— Begin Records to process —

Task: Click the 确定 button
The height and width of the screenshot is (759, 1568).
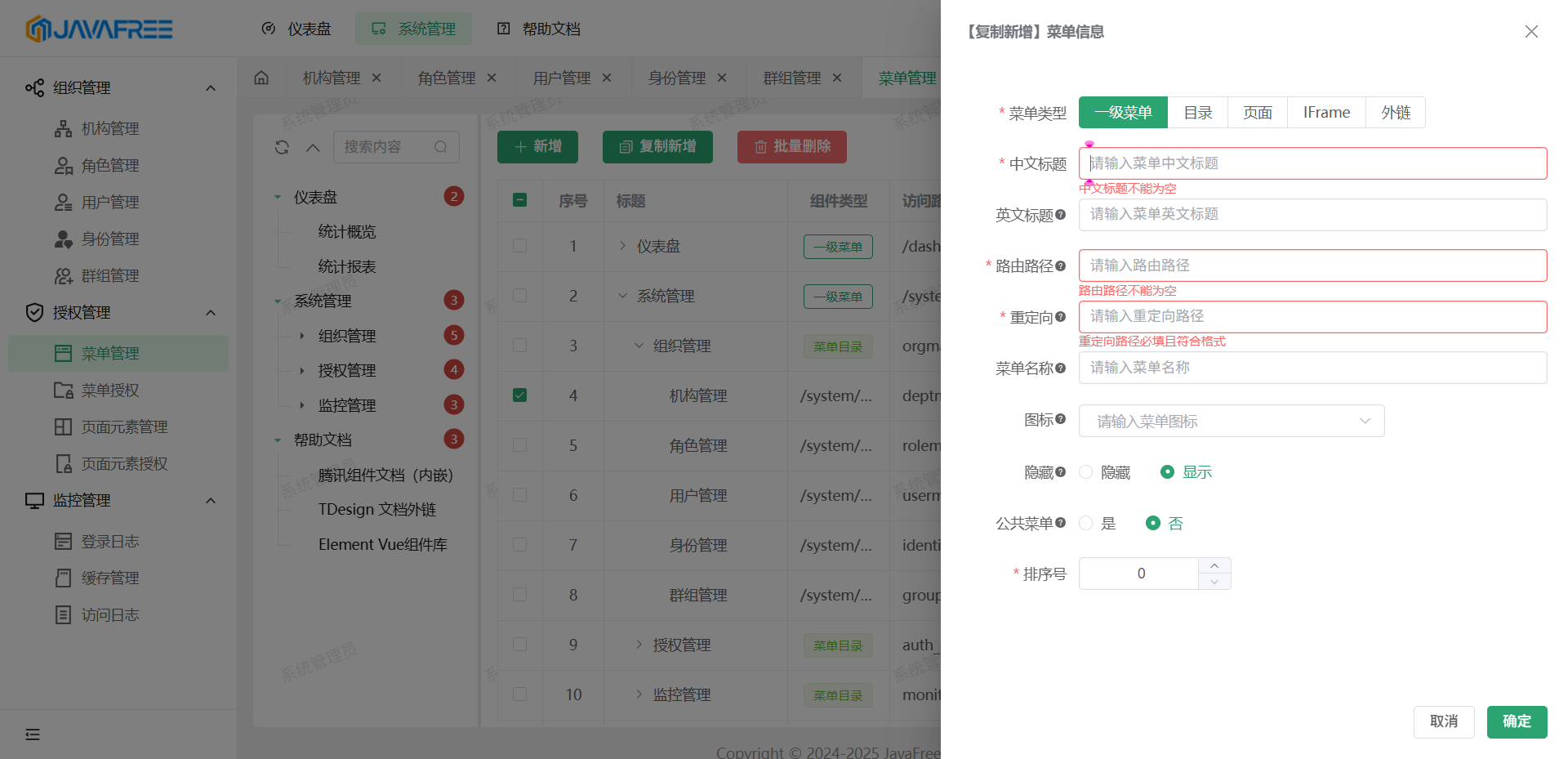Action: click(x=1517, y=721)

— End Records to process —
— Begin Records to process —

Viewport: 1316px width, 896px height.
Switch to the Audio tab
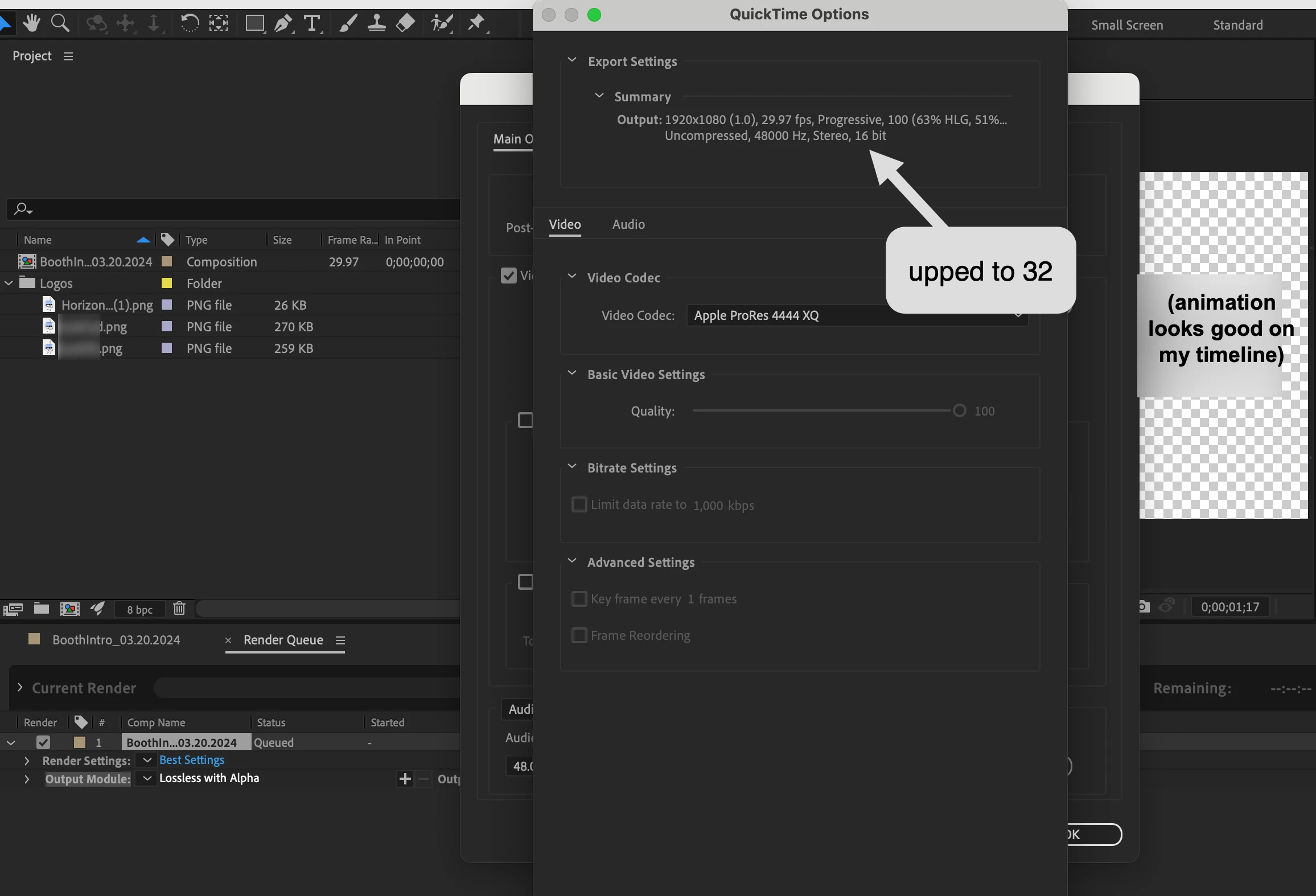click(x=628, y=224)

— End Records to process —

What is needed - Copy out each line of the data above that contains the string "width".

Worked solution -
The height and width of the screenshot is (759, 1568).
Viewport: 1316px width, 896px height.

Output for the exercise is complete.